The ruling ANC has echoed Russia’s worldview in its positioning in the war. At their national conference in 2023, the ANC adopted a statement that mirrored Russian propaganda, saying that "the U.S. provoked the war with Russia over Ukraine, hoping to put Russia [in its] place.” The party's youth league also sent observers to Russia's sham referendums in occupied areas, and reportedly praised the process.
The African continent’s deference to, and in South Africa’s case, cooperation with, Russia is hard to make sense of from a purely economic point of view.
“Our investors and trading partners are all clustered on the Atlantic. Russia is entirely irrelevant to us economically and strategically. If it disappears in a puff of smoke tomorrow, we wouldn't notice,” said Heitman. “[But] who's more important to us? Who do we suck up to? Russia!” “Russia has incorporated the appeal of history into its strategy in the Global South, and uses anti-colonial rhetoric very strategically in engaging African audiences,” said Professor Ueli Staeger, who teaches at the University of Amsterdam and specializes in African foreign policy. “I believe it is rather the offer of an alternative model, without needing to partake in a liberal rhetoric of values, that makes Russia attractive.”

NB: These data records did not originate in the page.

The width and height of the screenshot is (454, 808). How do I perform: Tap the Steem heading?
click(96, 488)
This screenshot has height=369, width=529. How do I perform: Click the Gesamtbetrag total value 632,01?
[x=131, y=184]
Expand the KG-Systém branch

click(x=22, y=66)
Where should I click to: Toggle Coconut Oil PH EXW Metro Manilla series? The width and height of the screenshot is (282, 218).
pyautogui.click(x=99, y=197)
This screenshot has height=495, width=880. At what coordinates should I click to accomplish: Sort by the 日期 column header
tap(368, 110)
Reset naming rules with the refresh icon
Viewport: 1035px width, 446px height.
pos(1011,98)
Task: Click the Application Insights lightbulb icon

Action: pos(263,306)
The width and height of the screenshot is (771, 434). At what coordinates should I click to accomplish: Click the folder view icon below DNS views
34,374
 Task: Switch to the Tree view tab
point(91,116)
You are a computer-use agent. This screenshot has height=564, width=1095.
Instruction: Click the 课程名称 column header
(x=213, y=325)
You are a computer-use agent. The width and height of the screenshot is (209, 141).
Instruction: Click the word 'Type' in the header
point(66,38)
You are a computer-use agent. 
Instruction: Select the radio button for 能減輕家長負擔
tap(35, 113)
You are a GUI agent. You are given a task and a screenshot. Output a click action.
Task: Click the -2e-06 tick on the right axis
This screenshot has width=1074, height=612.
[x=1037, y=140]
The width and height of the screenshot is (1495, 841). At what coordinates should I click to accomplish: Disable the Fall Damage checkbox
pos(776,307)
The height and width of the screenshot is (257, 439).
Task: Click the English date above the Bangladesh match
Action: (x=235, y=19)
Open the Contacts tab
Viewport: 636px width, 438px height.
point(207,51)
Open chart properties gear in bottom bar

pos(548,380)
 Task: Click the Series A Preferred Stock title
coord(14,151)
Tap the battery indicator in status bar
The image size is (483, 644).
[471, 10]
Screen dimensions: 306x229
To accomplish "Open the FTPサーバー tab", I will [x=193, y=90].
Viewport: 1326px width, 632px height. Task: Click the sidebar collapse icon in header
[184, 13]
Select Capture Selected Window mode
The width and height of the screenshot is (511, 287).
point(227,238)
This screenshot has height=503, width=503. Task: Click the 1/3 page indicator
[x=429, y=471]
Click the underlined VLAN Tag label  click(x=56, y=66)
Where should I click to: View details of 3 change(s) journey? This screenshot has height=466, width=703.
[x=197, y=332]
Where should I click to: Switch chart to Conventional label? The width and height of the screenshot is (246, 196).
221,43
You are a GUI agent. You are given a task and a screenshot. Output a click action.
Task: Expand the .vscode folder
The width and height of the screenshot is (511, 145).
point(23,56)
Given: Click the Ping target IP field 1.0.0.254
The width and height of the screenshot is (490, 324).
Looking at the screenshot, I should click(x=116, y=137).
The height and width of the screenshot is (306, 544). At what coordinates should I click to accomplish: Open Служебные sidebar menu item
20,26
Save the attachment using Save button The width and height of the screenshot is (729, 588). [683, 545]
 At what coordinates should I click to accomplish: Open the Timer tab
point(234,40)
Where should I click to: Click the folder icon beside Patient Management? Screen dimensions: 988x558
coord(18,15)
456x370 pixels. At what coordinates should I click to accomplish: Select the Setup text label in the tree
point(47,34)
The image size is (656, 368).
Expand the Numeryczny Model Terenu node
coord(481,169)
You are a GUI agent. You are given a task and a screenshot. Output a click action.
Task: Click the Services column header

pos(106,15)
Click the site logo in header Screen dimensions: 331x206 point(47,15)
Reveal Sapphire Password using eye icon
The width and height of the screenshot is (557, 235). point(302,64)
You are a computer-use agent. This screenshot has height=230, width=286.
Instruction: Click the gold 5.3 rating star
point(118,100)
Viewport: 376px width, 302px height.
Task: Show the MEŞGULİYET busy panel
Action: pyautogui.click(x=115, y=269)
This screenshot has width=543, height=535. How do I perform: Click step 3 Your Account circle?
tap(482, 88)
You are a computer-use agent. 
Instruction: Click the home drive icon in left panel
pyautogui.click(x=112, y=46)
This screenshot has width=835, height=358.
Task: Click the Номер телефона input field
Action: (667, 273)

Until last week, the ANC had won a majority in every single election since Nelson Mandela was chosen as the country’s first post-apartheid leader 30 years ago.
The ANC fell well short of a majority in this round, gathering just 40 percent of popular support. The opposition Democratic Alliance received approximately 22 percent; while the MK, led by former president Jacob Zuma, came in third with around 15 percent. South Africa’s president is chosen through a majority vote in parliament, making it unclear how a coalition will be brokered.
With the ANC forced now for the first time ever to share power in a coalition government, there are hopes among Ukraine’s friends that the party will now shift away from Russia toward a more supportive stance towards Ukraine.
Dzvinka Kachur, one of around 1,000 Ukrainians living in South Africa, hopes that the end of ANC one-party dominance will create more pressure on the incoming administration to focus on the country’s values, which she notes explicitly include "the advancement of human rights" in its founding documents.
“We hope that through a coalition, there will be more transparency, more accountability. And that means the South African government will be closer to its constitution,” she said. “And that would make the government [more favorable] to Ukraine.”
The opposition Democratic Alliance said through a spokesperson that a DA-led government would halt military exercises with Russia in the future. If the ANC forms a coalition with the Democratic Alliance, this could create pressure to change South Africa’s foreign policy.
But old habits are hard to change.
Arne Söderlund is a retired South African admiral who owns a naval-themed museum called, the “Den of Antiquity — Junk and Disorderly.” You can see the Simon’s Town Naval Base — South Africa’s largest naval base — from his patio.
For the first year or so after the Russian invasion, he saw to it that Ukrainian colors flew within eyesight of the naval base.
“When the Lady R was here, they would have had to look up and see the Ukrainian flag,” he said with a grin, referring to a U.S.-sanctioned Russian ship that docked here, causing an outcry with the locals when it was revealed that it had offloaded Russian ammo for the South African military in an arms deal.
This past week, outside Söderlund’s museum, another vessel – this time a South African frigate he identified as the Amatola – was sitting at Simon’s Town Naval Base. It is preparing to launch for a long journey: headed up the east coast of Africa, through the Suez Canal, through the Mediterranean …
… all the way to St. Petersburg for a naval parade. The parade will mark the Russian Navy’s Anniversary later this year — another symbolic step to affirm the historic military ties between Russia and South Africa.